Così come viene insegnato da sempre a leggere di poesia e di prosa ponendo gli allievi di fronte a un testo di Leopardi o una pagina di Manzoni, altrettanto si cerca di spiegare loro, certamente solo per grandi linee e per concetti basilari, brani del repertorio d’arte scelti tra sinfonie, messe cantate o pezzi lirici. Analogamente, chi si applichi in modo specifico allo studio di uno strumento viene posto nell’agio di avvicinarsi alla letteratura strumentale originale degli autori della consolidata tradizione musicale che spesso hanno scritto pagine accessibili ai principianti, basti pensare all’Album per la Gioventù op. 68 di Robert Schumann o ad alcuni pezzi facili dell’op. 39 e dell’op. 27 di Dmitrij Kabalevskij, oppure ai due volumi For Children di Béla Bartók, pagine che nei ragazzi opportunamente guidati procurano non poche gioie e soddisfazioni.

D’altro canto non sembri pleonastico affermare che il docente, attualmente più che mai sotto tiro per una serie di cambiamenti intervenuti a rendere davvero problematico operare talora in contesti difficili, assume una forte responsabilità educativa, tutta quella che il ruolo richiede, ed è chiamato pertanto a scegliere con oculatezza gli argomenti da porgere all’attenzione dei ragazzi. In quanto operatore socio-culturale questi si adopera per presentare e far amare il linguaggio, lo stile e i contenuti di autori immortali, con la consapevolezza che gusti, inclinazioni e preferenze dei giovani vanno sostenuti e aiutati, compito non facile in un mondo in cui i ragazzi vivono e respirano in tutt’altro humus culturale rispetto al mondo della musica classica, ma forse per questo stimolante. Sta sempre agli educatori infatti condurre gli allievi verso l’arte; essi sono desiderosi di apprendere e assorbono come spugne, e lo studio deve appassionarli e spingerli al desiderio di conoscenza e all’amore per la bellezza. Il che equivale a far comprendere che non è l’arte a venire da noi ma siamo noi che dobbiamo andare all’arte, cosicché per divertirsi con la musica occorre studiarla, applicarsi e dedicarvisi. Un plauso dunque a tutti i docenti che quotidianamente creano strategie, predispongono piani didattici e si adoperano alacremente per i nostri giovani.

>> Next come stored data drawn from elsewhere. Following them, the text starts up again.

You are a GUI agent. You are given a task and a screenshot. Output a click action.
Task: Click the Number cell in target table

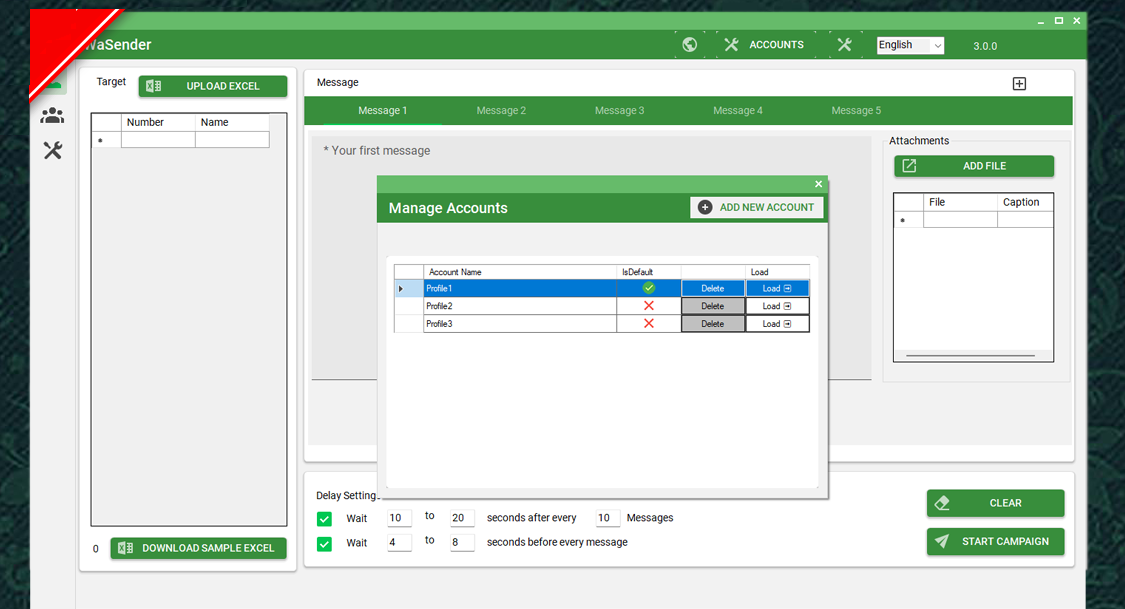coord(158,141)
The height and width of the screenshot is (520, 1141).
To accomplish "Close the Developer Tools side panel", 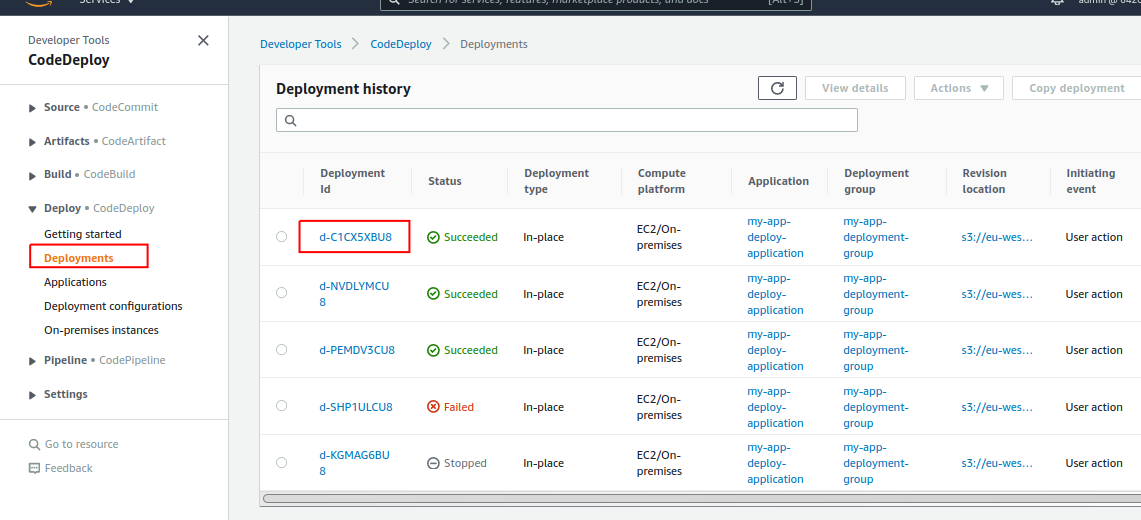I will coord(204,41).
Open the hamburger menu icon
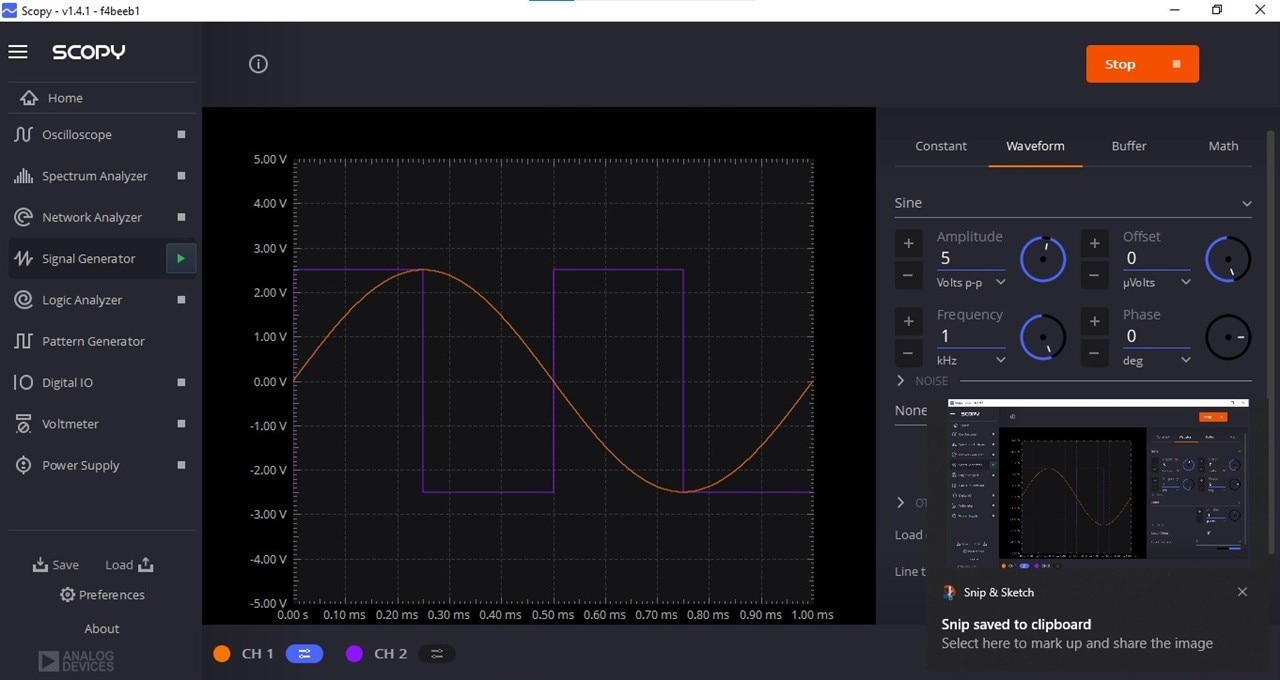Viewport: 1280px width, 680px height. (x=18, y=52)
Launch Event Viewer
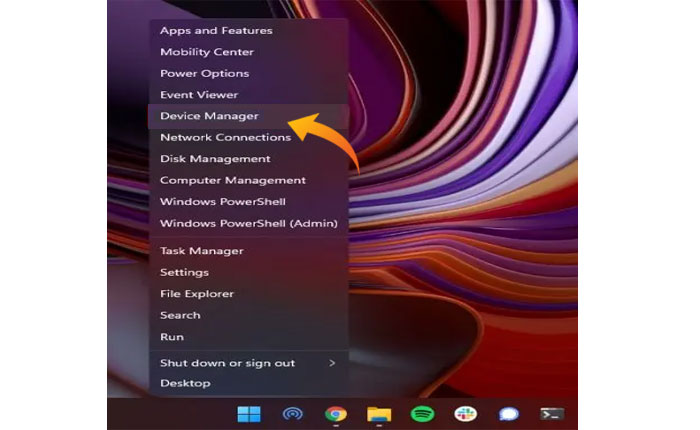The width and height of the screenshot is (700, 430). click(x=199, y=95)
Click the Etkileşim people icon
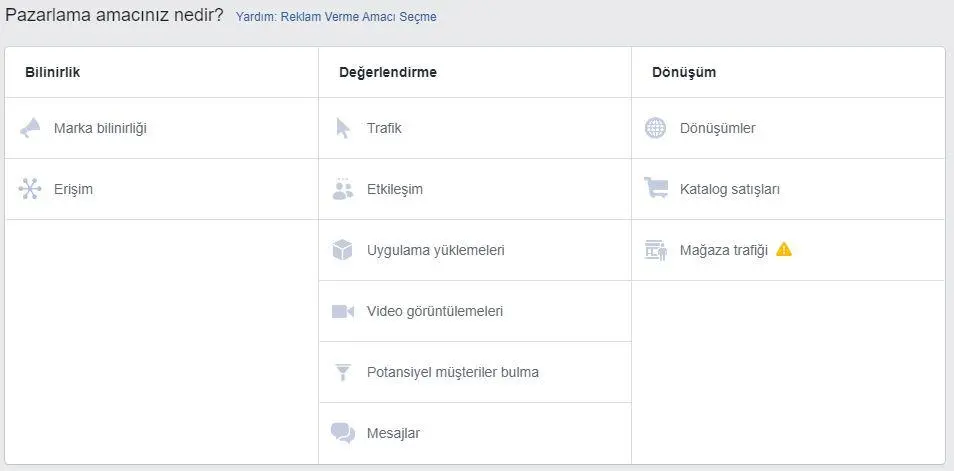The height and width of the screenshot is (471, 954). pos(343,189)
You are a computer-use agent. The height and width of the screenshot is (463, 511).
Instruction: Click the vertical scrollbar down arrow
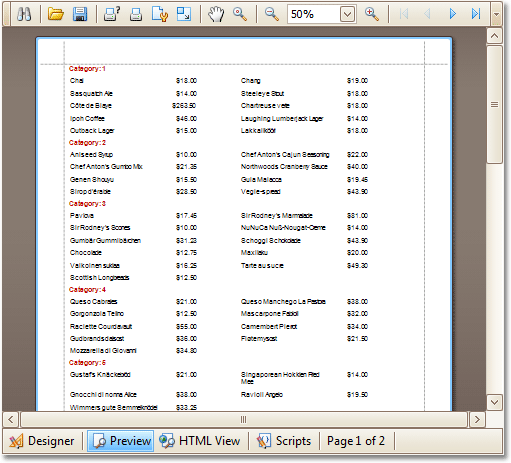click(x=494, y=402)
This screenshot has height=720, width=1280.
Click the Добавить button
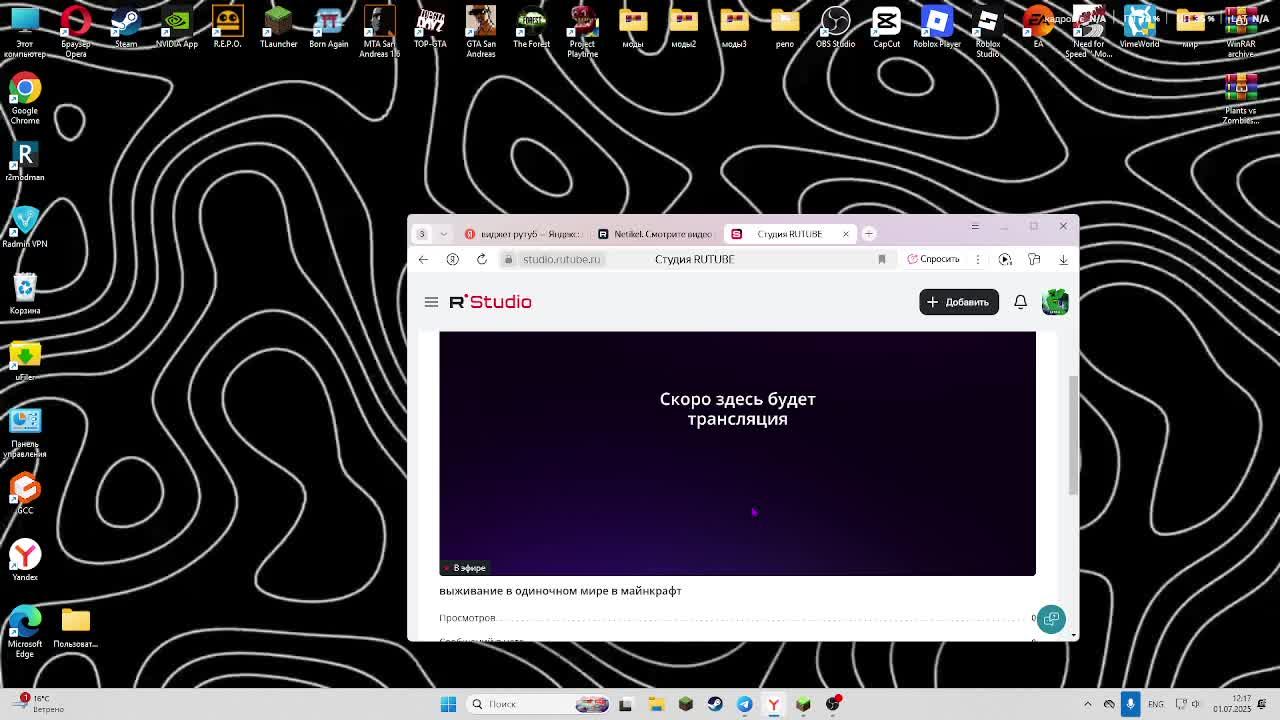(958, 302)
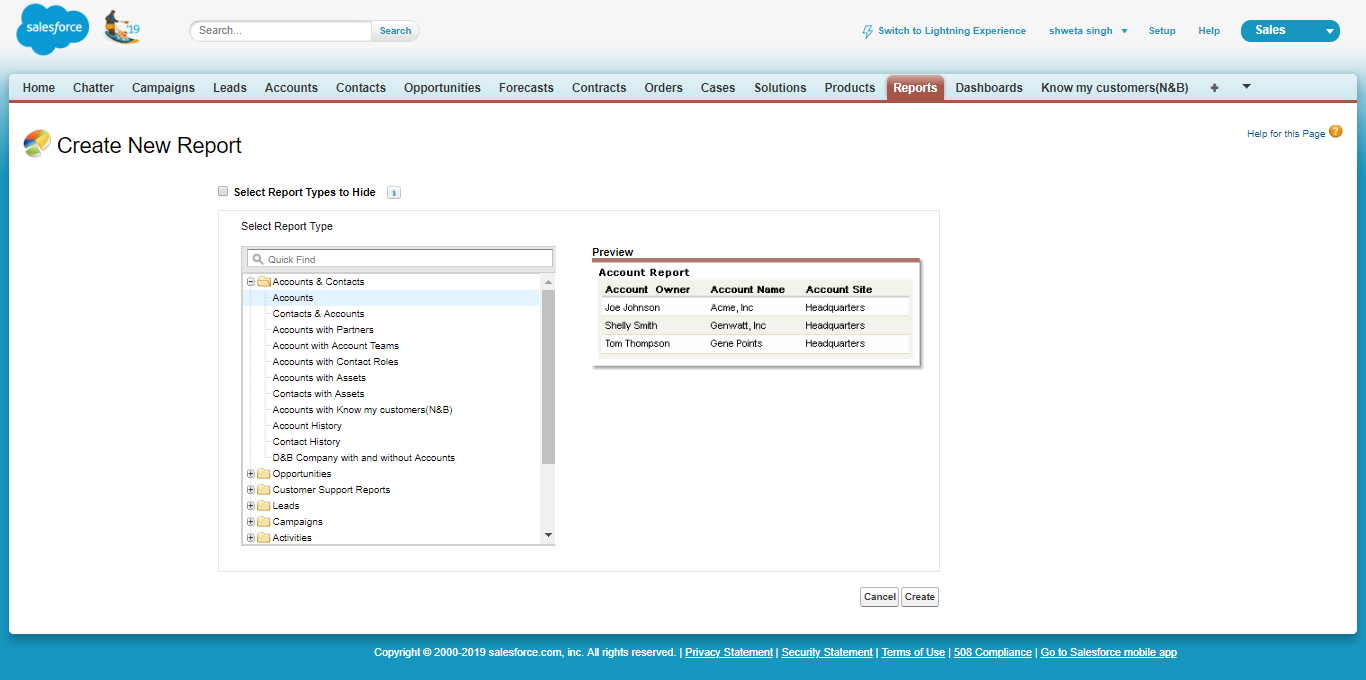The height and width of the screenshot is (680, 1366).
Task: Go to the Opportunities tab
Action: click(x=442, y=88)
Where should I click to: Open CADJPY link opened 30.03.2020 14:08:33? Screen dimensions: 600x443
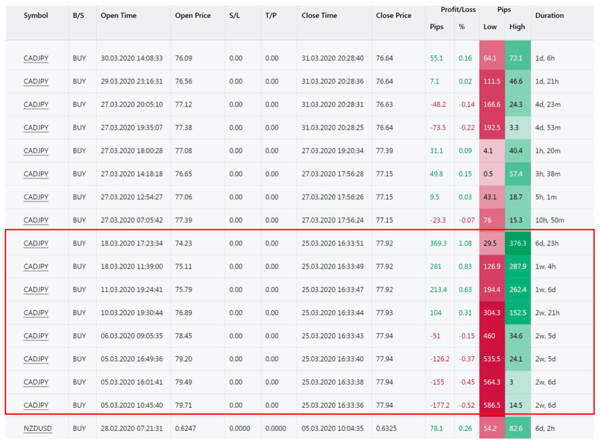[36, 59]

In definitiva, guardando all’intera popolazione scolastica, senza considerare indirizzi specifici come il Liceo Musicale e il Conservatorio, le ore di musica a scuola sono garantite a tutti, almeno in quella fascia di crescita decisiva per il discente. Di questo passo è infine auspicabile per un futuro prossimo che il percorso di apprendimento musicale d’arte sia ampliato ed esteso anche alle scuole superiori, dando la possibilità ai cittadini del domani di poter disporre di un bene dello spirito che risponde ai nomi di Schubert e Schumann, Liszt e Brahms così come ai nomi di Bach e Mahler e l’elenco potrebbe continuare ad libitum, finalmente sottraendoli a quella nicchia elitaria nella quale permangono da secoli.

In tal modo andrà a formarsi il pubblico delle sale da concerto, oggi essenzialmente costituito da persone agé, che sarà in grado di conoscere a apprezzare senza problemi anche la finezza esecutiva del maestro Uto Ughi, il quale gode di considerazione e rispetto innanzitutto per aver rivestito il ruolo di interprete della grande musica entrando dalla porta principale, quindi per essersi impegnato a lungo quale protagonista di livello, onorato anche dalla collaborazione con grandi nomi del concertismo internazionale: e tutto questo è già storia.